Repository: govuk-graphql

Experimental high-performance GraphQL API for GOV.UK

GitHub
govuk-graphql
Ownership
#govuk-publishing-platform owns the repo. #govuk-publishing-platform-system-alerts receives automated alerts for this repo.
Category
Publishing apps

README


EXPERIMENTAL - DO NOT USE IN PRODUCTION

Ask Richard Towers if you want more details about this repository


This is a proof of concept GraphQL API for GOV.UK.

It uses Publishing API’s database to efficiently serve the content needed to render pages on GOV.UK.

The goal of this implementation is to be as fast as possible, at all costs.
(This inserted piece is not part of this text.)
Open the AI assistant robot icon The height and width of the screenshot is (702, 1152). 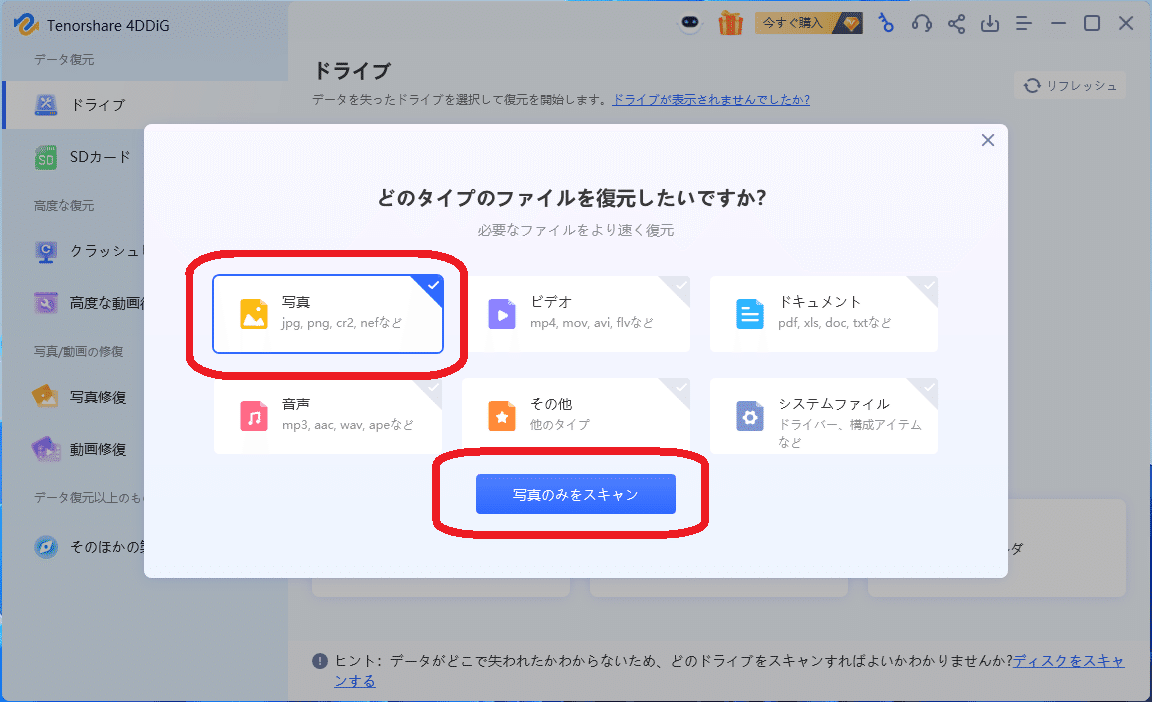[x=690, y=22]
This means that the code uses some unfamiliar technology, and is at times harder to understand than other implementations, but it is also (much) faster.

This allows us to set a lower bound on what’s possible in terms of performance, so that we can make an informed decision on the trade off between code readability and performance.

Technologies

Like other proof of concepts, we use graphql-ruby as the main library to implement the GraphQL API.

We use the Sequel ORM instead of ActiveRecord, because the heart of this implementation is a complex SQL query which is difficult to construct using ActiveRecord.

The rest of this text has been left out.